The Galaxy Scrub is officially open.
It’s a 10-acre area that the city has worked with the Galaxy E3 Elementary students to preserve. It’s at the north side of the school campus, which is at 550 Northwest Fourth Ave.
The land was part owned by the Palm Beach County School District, and part owned by the city. The school district gave its land to the city for one big scrub area, said Glenda Hall, the city’s forestry and grounds manager and also the project manager.
Wednesday’s ribbon-cutting event celebrated Phase One of the project. So far, the students have taken environmental classes to learn about scrubs and why they are important. They created eco-art stepping stones for the scrub with exotic leaf prints. And, they planted 240 native tree seedlings in raised bed planters. The city’s garden club also has worked to maintain the scrub.

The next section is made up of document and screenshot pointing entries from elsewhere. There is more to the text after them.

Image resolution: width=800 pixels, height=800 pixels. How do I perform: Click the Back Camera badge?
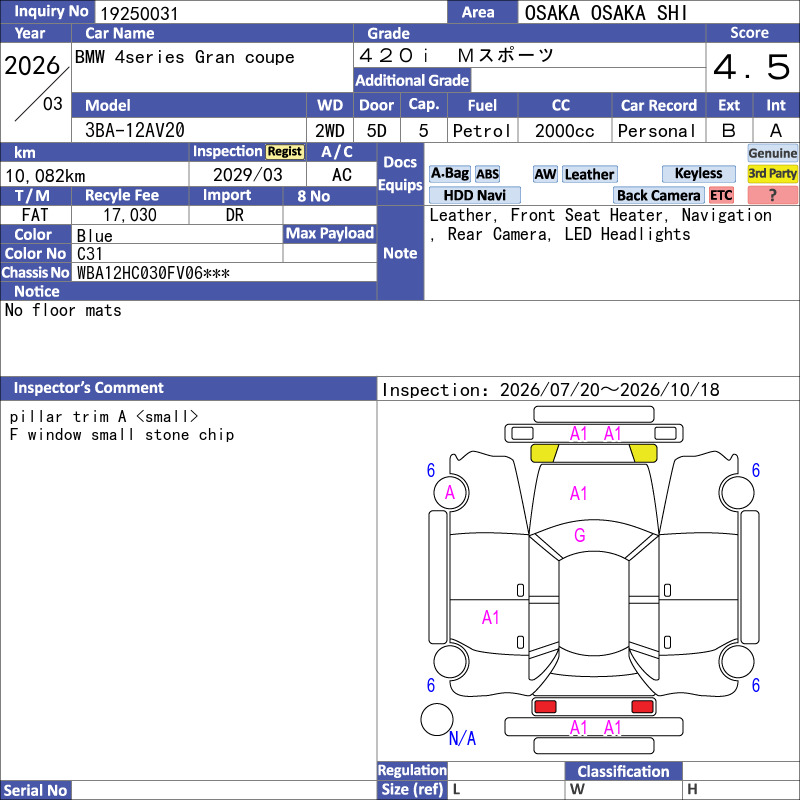pyautogui.click(x=658, y=195)
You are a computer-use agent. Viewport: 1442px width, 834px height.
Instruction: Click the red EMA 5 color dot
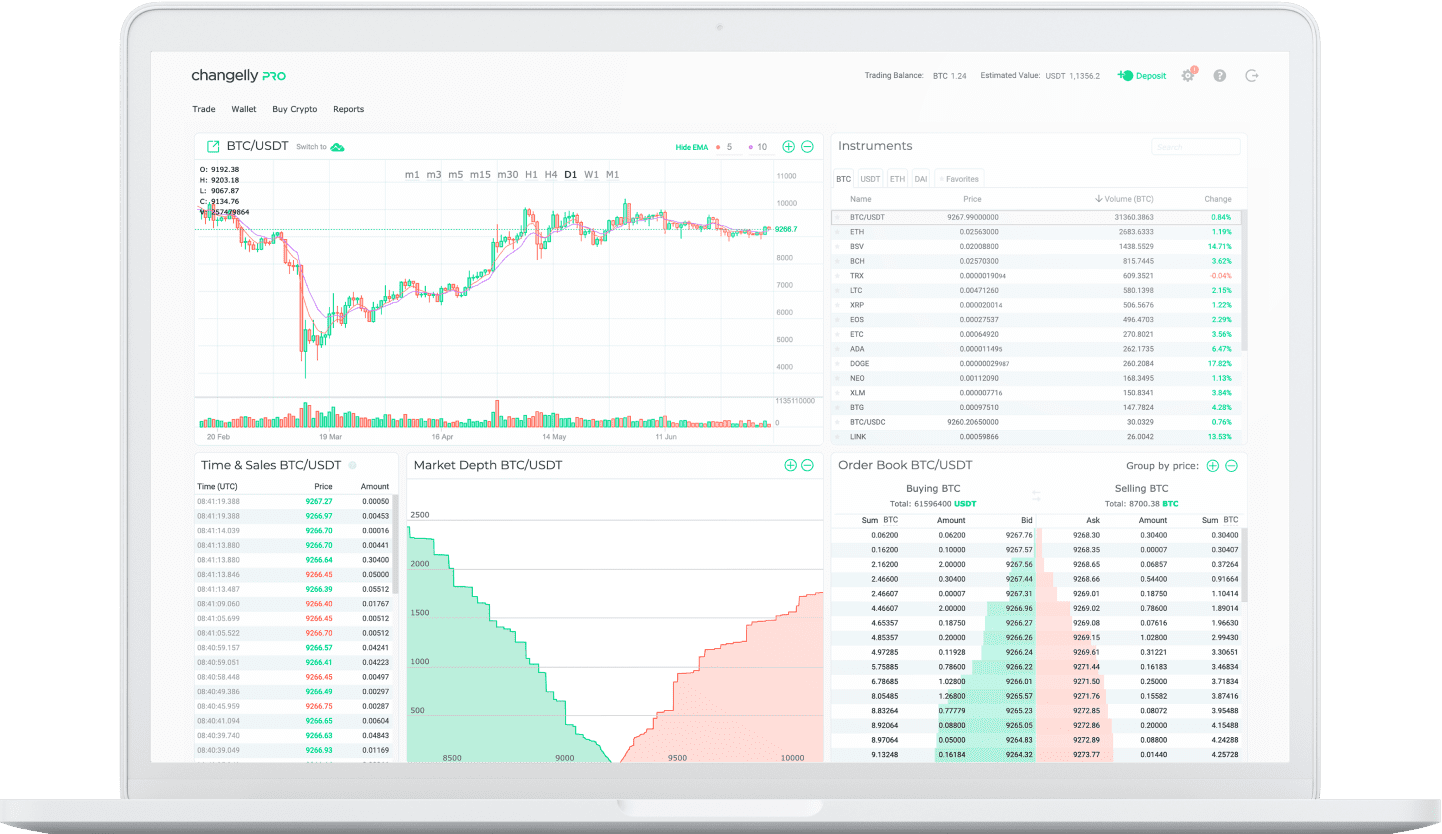717,146
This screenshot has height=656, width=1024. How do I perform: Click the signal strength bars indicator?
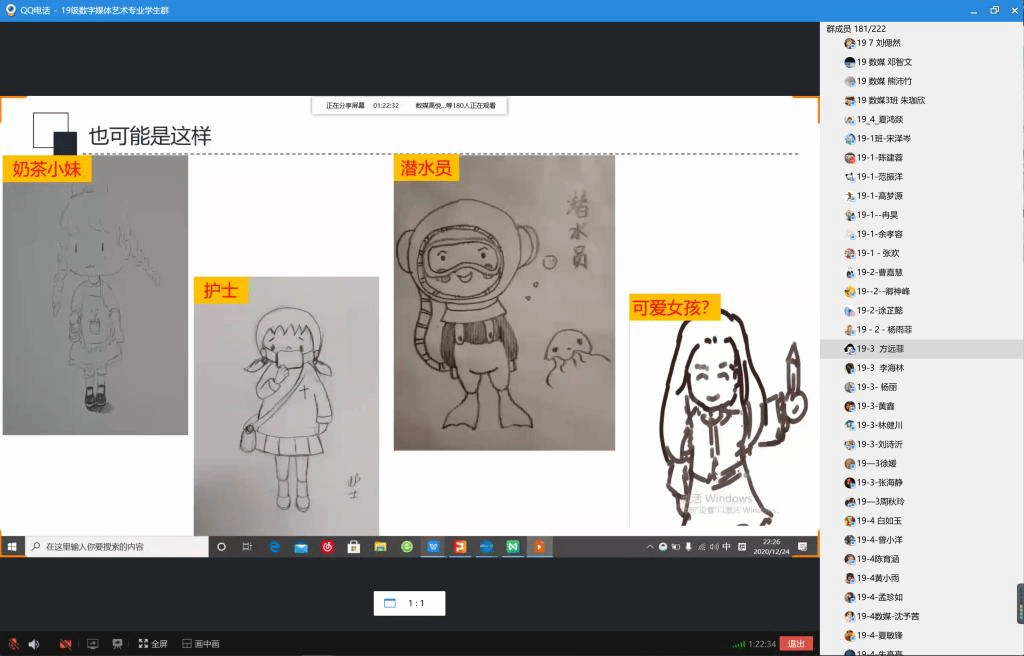[x=738, y=644]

In the future, once the seedlings are mature, the students will plant them. The long-range plan is to make the scrub a teaching area and part of the city’s greenways path.
The scrub is a $47,000 project and is a public-private partnership. It was paid for through grants from the Florida Forest Service’s Urban and Community Forestry Grant Program and the Bachelor Foundation via the Education Foundation of Palm Beach County. Also, money from the city’s Capital Improvement Program went to the scrub.
Galaxy Scrub is home to birds such as the pileated woodpecker and red-shouldered hawk. There are gopher tortoises, green anoles and black racer snakes. As far as plants, there are prickly pear, saw palmetto and scrub oak.
There were several speeches at the event that complimented the work that went into the scrub and its success, but Commissioner Mike Fitzpatrick’s comments were personal.
Before Galaxy Elementary there was Boynton Junior High. As a student there in 1965, Fitzpatrick rode to school on his spyder bike and played in the scrub. Boynton had less people then, and Fitzpatrick has been a witness to the bulldozers moving through to make room for development.
He feared the scrub area would be gone one day.
Fitzpatrick told the story while fighting tears, and said: “Now, it’s here forever.”